Jacek Sasin na antenie Polsat News był pytany o ewentualny powrót obowiązkowej kwarantanny dla osób przyjeżdżających z zagranicy. – Pewnie w najbliższych godzinach, w najbliższych dniach, się o tym dowiemy – stwierdził wicepremier, podkreślając, że decyzja jeszcze nie zapadła. – Ja bym osobiście raczej opowiadał się za metodą testów niż trzymaniem Polaków, tych którzy wracają, znowu w domach. Wiemy, jak jest to uciążliwe, wielu z nas to przeżyło i pewnie nie chcielibyśmy do tego wracać – dodał.

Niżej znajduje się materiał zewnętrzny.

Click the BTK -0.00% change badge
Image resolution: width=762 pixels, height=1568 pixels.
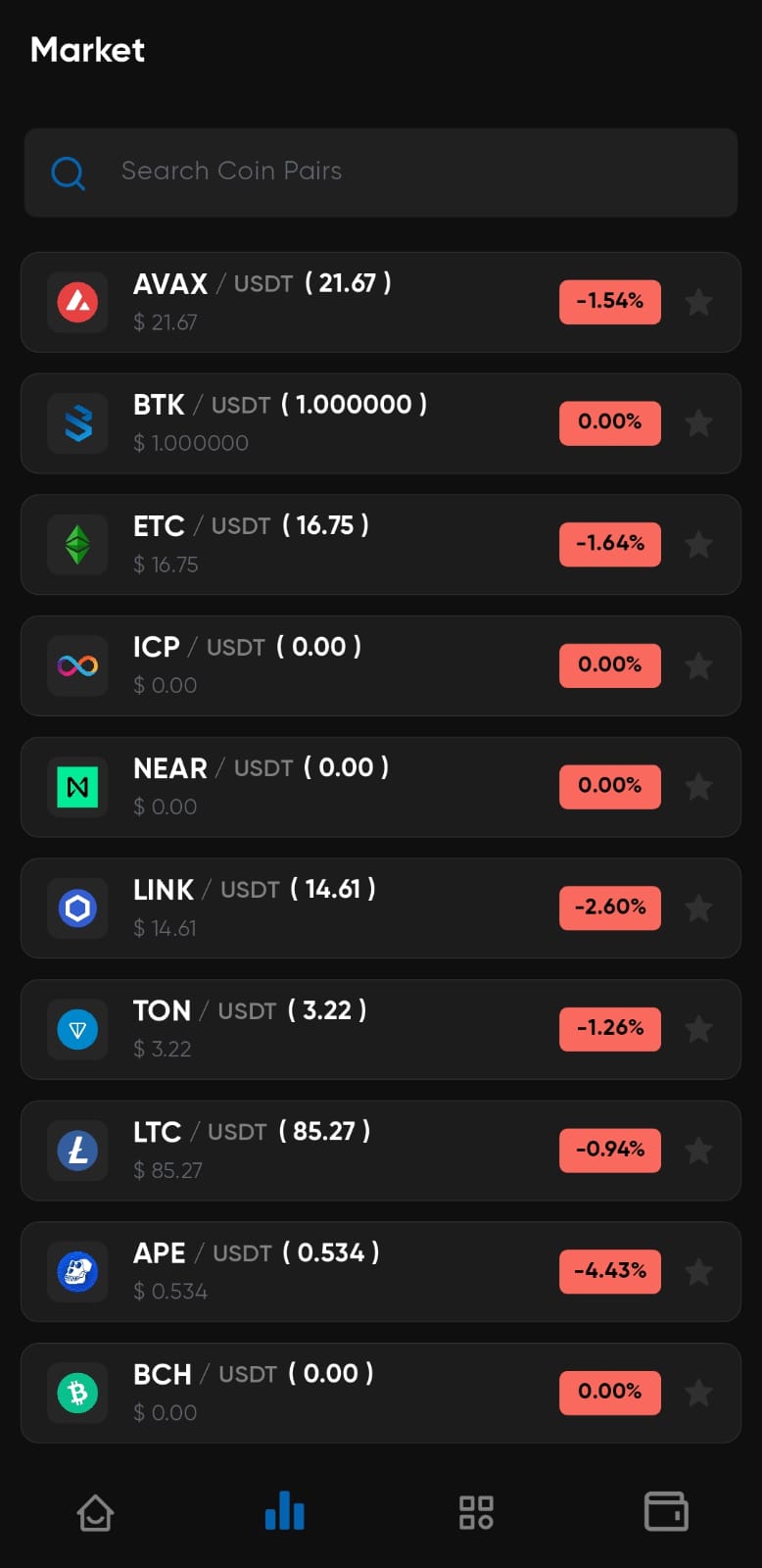click(x=609, y=423)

Zaprzysiężenie prezydenta a koronawirus
W związku z potwierdzeniem zakażenia koronawirusem u trzech senatorów i zbliżającym się zaprzysiężeniem prezydenta, które ma odbyć się w czwartek 6 sierpnia, Jacek Sasin był pytany o pomysł obecności wyłącznie delegacji klubów na uroczystości.
– Myślę, że środków ostrożności nigdy za wiele. Trzeba ocenić, czy tego typu pomysł wypełnia ten konstytucyjny zapis, że prezydent składa swoje przyrzeczenie przed Zgromadzeniem Narodowym, czy ZN to może być w formie delegacji klubów parlamentarnych – stwierdził Sasin – Pamiętajmy, że kończy się kadencja prezydenta, czyli niezaprzysiężenie oznaczałoby przerwanie ciągłości kadencji i oznaczałoby, że Polska nie miałaby prezydenta ze wszystkimi konsekwencjami prowadzącymi do anarchii prawnej – zwrócił uwagę.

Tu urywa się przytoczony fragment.